Return exactly the span of lines in the following data that opens with the line containing "RIDEX ABS Anturi" and closes with the line containing "RIDEX Alatukivarsi CHRYSLER". Include nothing else.

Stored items
····················
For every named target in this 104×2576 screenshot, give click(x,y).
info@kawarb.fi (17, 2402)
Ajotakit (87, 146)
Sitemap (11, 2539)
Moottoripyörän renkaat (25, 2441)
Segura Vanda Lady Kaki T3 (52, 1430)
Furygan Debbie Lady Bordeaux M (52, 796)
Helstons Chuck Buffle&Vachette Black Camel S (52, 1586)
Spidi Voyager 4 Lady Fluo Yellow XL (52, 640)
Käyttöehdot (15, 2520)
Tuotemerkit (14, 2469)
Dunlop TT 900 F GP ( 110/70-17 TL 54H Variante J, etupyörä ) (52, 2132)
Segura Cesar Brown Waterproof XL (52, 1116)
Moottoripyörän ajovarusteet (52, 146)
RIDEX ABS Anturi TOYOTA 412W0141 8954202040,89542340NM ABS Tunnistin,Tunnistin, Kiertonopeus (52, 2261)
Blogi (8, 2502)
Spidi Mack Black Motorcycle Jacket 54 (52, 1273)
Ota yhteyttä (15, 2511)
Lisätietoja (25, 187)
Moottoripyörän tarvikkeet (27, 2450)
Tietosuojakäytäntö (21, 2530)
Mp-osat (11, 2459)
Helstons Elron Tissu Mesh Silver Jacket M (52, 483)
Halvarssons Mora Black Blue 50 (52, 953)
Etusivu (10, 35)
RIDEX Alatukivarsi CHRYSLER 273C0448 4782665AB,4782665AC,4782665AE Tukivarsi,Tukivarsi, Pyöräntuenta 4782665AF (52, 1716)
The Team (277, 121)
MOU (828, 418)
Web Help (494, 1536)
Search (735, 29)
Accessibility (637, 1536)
····················
Answer area:
RIDEX ABS Anturi TOYOTA 412W0141 8954202040,89542340NM ABS Tunnistin,Tunnistin, Kiertonopeus (52, 2261)
Blogi (8, 2502)
Spidi Mack Black Motorcycle Jacket 54 (52, 1273)
Ota yhteyttä (15, 2511)
Lisätietoja (25, 187)
Moottoripyörän tarvikkeet (27, 2450)
Tietosuojakäytäntö (21, 2530)
Mp-osat (11, 2459)
Helstons Elron Tissu Mesh Silver Jacket M (52, 483)
Halvarssons Mora Black Blue 50 (52, 953)
Etusivu (10, 35)
RIDEX Alatukivarsi CHRYSLER 273C0448 4782665AB,4782665AC,4782665AE Tukivarsi,Tukivarsi, Pyöräntuenta 4782665AF (52, 1716)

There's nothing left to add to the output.